“The five most efficient cyber defenders are: Anticipation, Education, Detection, Reaction and Resilience. Do remember: ‘Cybersecurity is much more than an IT topic.’” - Stephane Nappo, Global Head Information Security for Société Générale International Banking
October is Cybersecurity Awareness Month here in the US where I live. The Cybersecurity & Infrastructure Security Agency (CISA) coordinates events throughout the month to help promote awareness in individuals and organizations. Many large, multinational companies organize their own events this month for the same reason. Cybersecurity incidents are a major risk to individuals and organizations. Understanding and managing this risk is something everyone needs to be able to do.
Most of you reading this will no doubt be aware that cybersecurity in the context of control system environments is a very different matter to what some might consider as cybersecurity. While the impact of a ransomware attack on an IT system can be significant to the organization affected, the impact of a cybersecurity incident on a basic process control system or safety system can result in devastating consequences, including harm to people, damage to the environment, and major operational impacts such as damage to expensive machinery or production outages.
ISA started the process of developing standards for security in industrial automation and control systems (IACS) in 2002. The ISA99 committee continues to develop standards with over 1,200 individuals from all over the world in all sectors. ISA/IEC 62443 is the world’s only consensus-based security standard for IACS and codifies hundreds of person-years of operational technology and Internet of Things (IoT) cybersecurity subject matter expertise.

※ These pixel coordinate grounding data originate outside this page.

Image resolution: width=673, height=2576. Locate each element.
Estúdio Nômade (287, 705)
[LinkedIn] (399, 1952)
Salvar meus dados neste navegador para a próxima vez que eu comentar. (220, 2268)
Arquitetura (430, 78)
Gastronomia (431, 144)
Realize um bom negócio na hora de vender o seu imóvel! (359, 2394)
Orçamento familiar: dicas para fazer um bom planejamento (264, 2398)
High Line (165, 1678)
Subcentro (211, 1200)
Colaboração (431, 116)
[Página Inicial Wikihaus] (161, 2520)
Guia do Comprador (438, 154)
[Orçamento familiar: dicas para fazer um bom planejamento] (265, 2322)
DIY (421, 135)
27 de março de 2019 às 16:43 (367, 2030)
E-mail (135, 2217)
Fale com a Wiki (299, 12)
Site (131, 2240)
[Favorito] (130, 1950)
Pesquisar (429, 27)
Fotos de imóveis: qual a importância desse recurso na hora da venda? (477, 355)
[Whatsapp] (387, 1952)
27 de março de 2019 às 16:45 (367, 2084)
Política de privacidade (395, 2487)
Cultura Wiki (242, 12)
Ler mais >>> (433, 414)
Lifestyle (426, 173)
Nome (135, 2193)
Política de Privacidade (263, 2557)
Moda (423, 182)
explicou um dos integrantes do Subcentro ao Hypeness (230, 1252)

Back in 2002, the US was recovering from the terrorist attacks of 9/11, and that, together with some other notable security incidents such as in Maroochydore, Australia, it made clear that control systems security needed to be addressed. Around that time, I began my journey on the control systems security path with a meeting in a secure government building on the banks of the River Thames, London, UK. Asset owners and vendors came together with UK government officials to discuss how to tackle this problem. While much has changed in the last 20 years, I can also say that some things have not changed enough. Go to any industrial facility today and you will find security vulnerabilities that should not be there. I believe our profession still has much to do if we are going to properly manage the security risk posed to our control system environments.
This is something that ISA is uniquely placed to address:
- ISA’s cybersecurity certificate program covers the complete lifecycle of IACS assessment, design, implementation, operations, and maintenance. The cybersecurity certificates are awarded to those who successfully complete a designated training course and pass a multiple-choice exam. The training course and exam can easily be taken online.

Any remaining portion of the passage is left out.